British Parents to Lose Kids if Weight Isn’t Controlled
A family has been threatened with the removal of their four children if the parents don’t get their kids’ weight under control, The Daily Mail reports. Three years ago, the Dundee family council raised concerns about four of the family’s six children, deciding that they must slim down, or risk being placed in foster care. To achieve that end, the Dundee social services department ruled that the children must follow a stricter diet, and required visits to the dietitian. According to the follow-up report, the children’s weight showed no improvement, and added the parents didn’t keep the scheduled dietitian appointments.
At that point their then 12-year-old son weighed 16 stone [196 pounds]; his 11-year-old sister weighed 12 stone [168 pounds]; and his three-year-old sister weighed four stone [56 pounds]. It is not known how much the four younger children weigh now.

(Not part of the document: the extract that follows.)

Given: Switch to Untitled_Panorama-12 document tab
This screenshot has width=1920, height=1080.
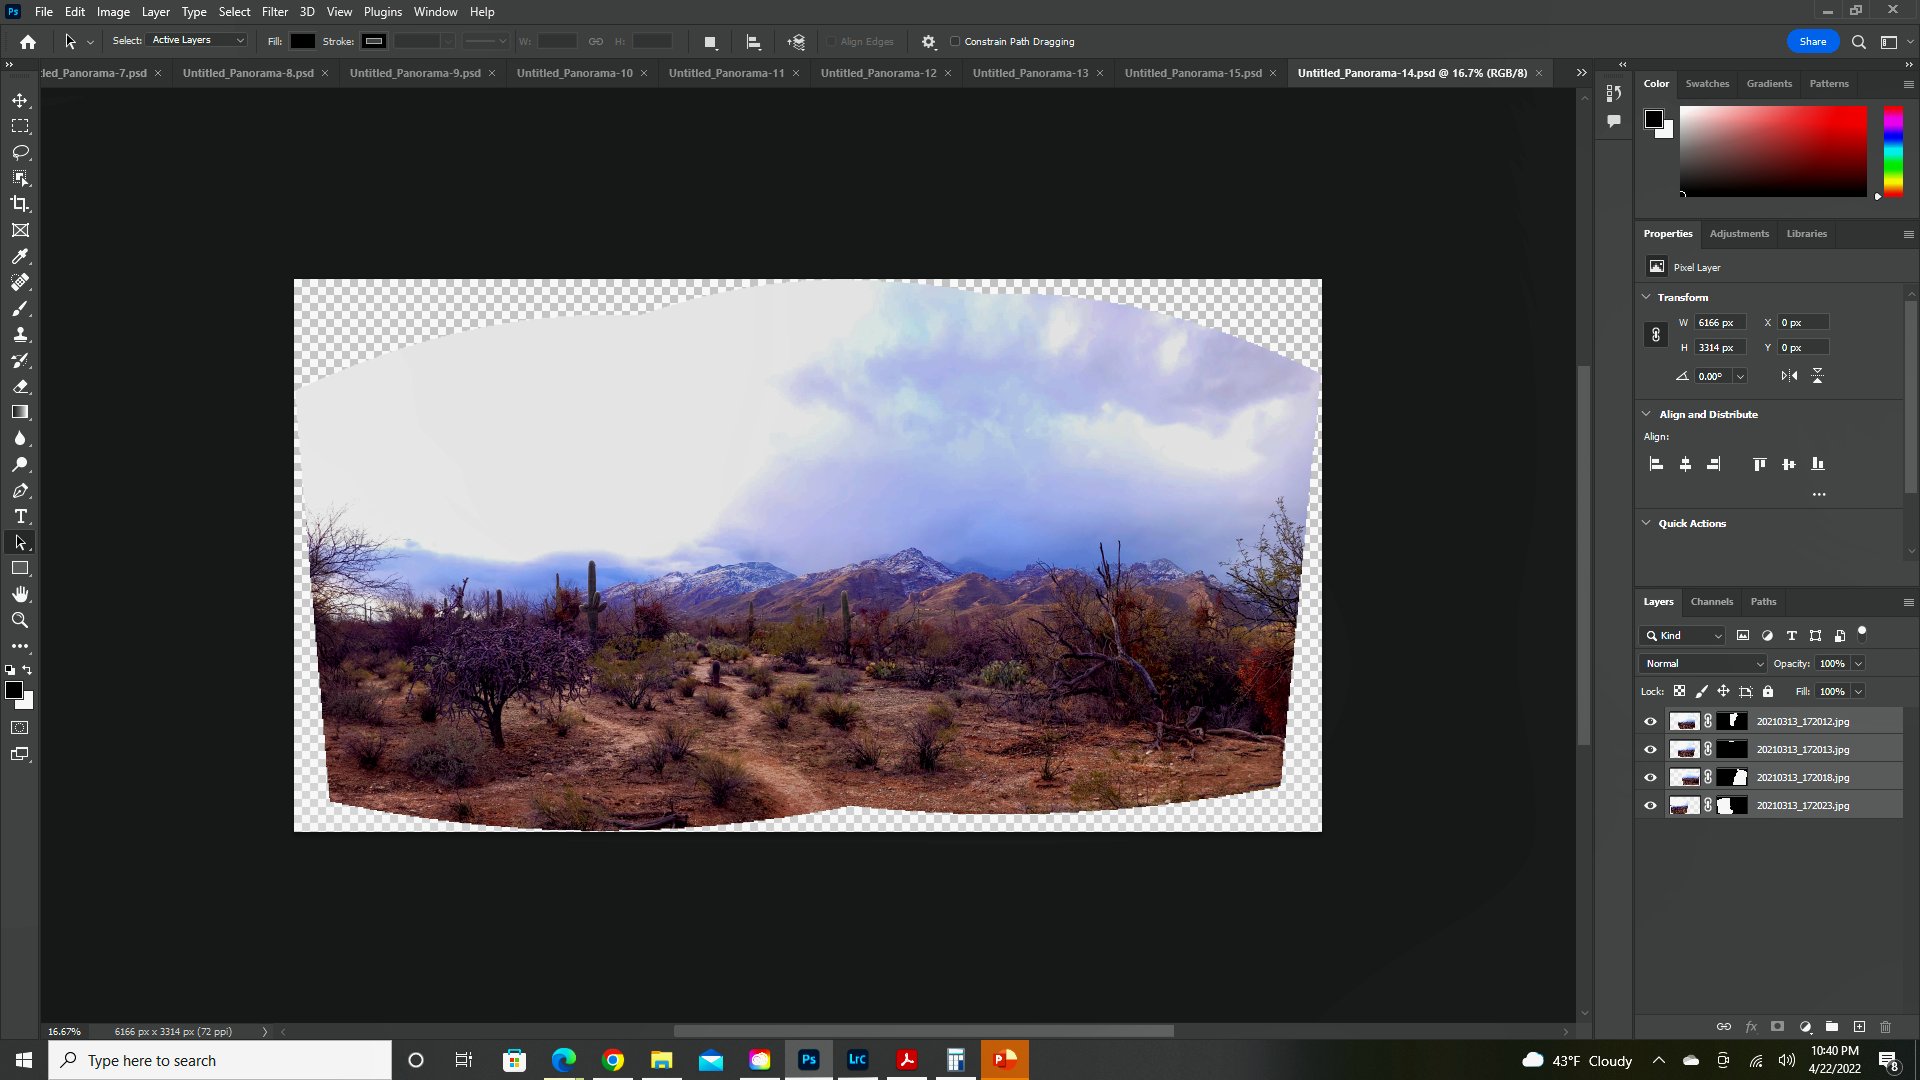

Subsequently, the family were forced to separate, so that three children could move with one of their parents into a council flat where social workers monitored the children’s meals and schedules. The whole family had to keep to a 11pm curfew, and the council had staff members on site to observe and supervise the meals. After the children missed several meal times and violated curfew when visiting their father, who lived at a different council flat, the council aborted what it referred to as “experiment,” and the family was evicted from their apartment. The children were turned over to foster care.
The family’s lawyer, Joe Myles, described the entire ordeal as an overreach by the government and has said that they will seek to overturn the council decision as a violation of the human rights laws.
Although this is the first case of the government seeking to classify extreme childhood obesity as a abuse, earlier this year a Harvard University study found that effects of obesity in children could be severe enough to support such view. CNN reports that researchers Lindsey Murtagh and Dr. David S. Ludwig find that in certain cases, especially when parents lack understanding of nutrition, and there’s additional neglect, the removal of obese children could be justified.
“State intervention may serve the best interests of many children with life-threatening obesity, comprising the only realistic way to control harmful behaviors,” the authors say in the commentary. They argue this would be a better alternative than the expensive and potentially dangerous weight loss surgery that is sometimes used to treat obese adolescents.